In the data below, find the lines containing "This" and say how many there are, nothing more.

Start of DATASET CONTENT

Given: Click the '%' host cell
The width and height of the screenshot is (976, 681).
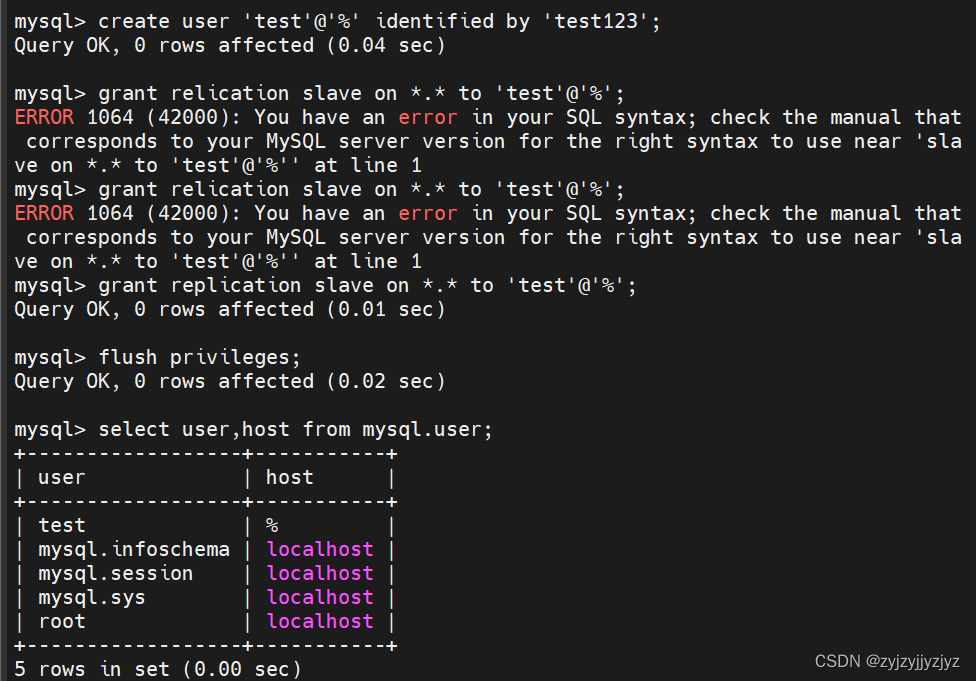Looking at the screenshot, I should (x=272, y=525).
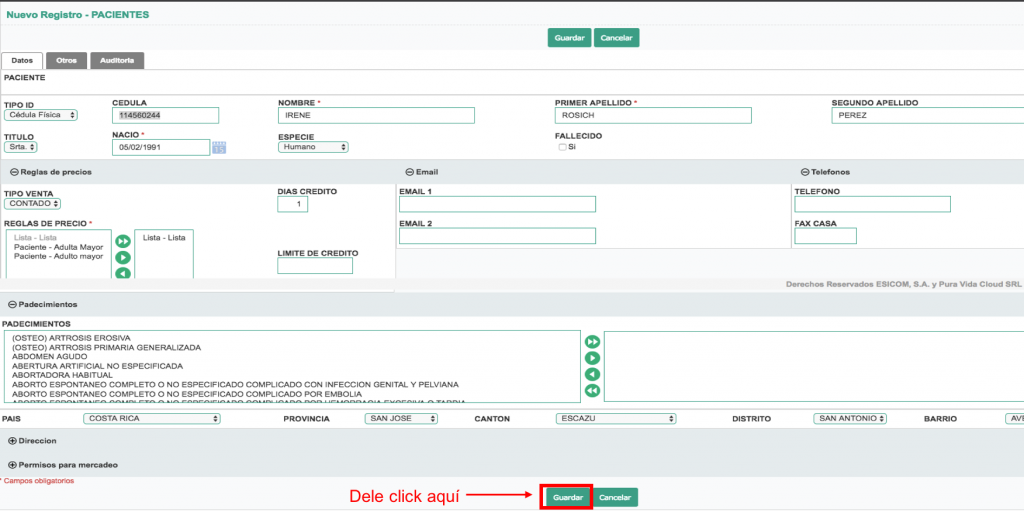Click move-all-right arrow in Padecimientos list

point(592,342)
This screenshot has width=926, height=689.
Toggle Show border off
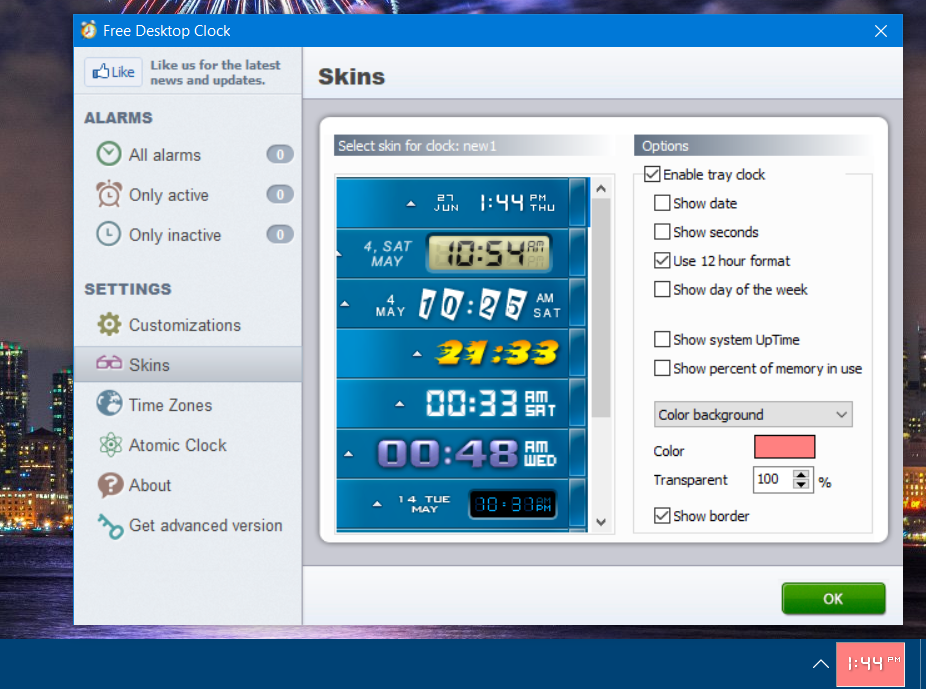click(663, 515)
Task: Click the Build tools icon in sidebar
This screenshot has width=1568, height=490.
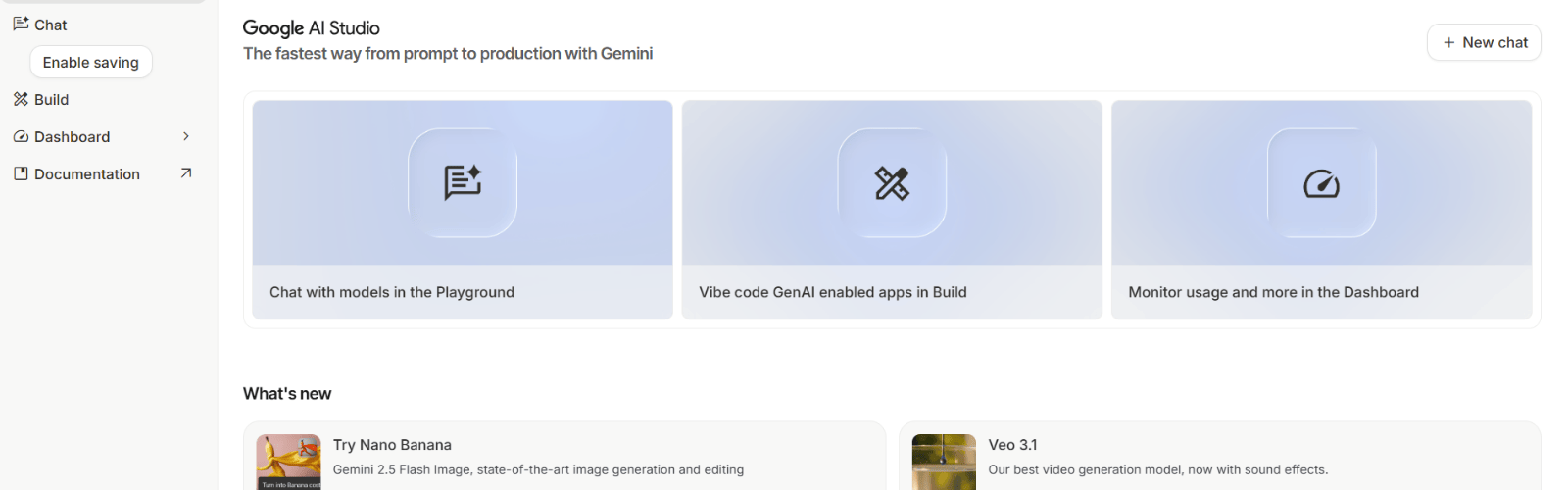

End of DATASET CONTENT

■ ANSWER BELOW ■
2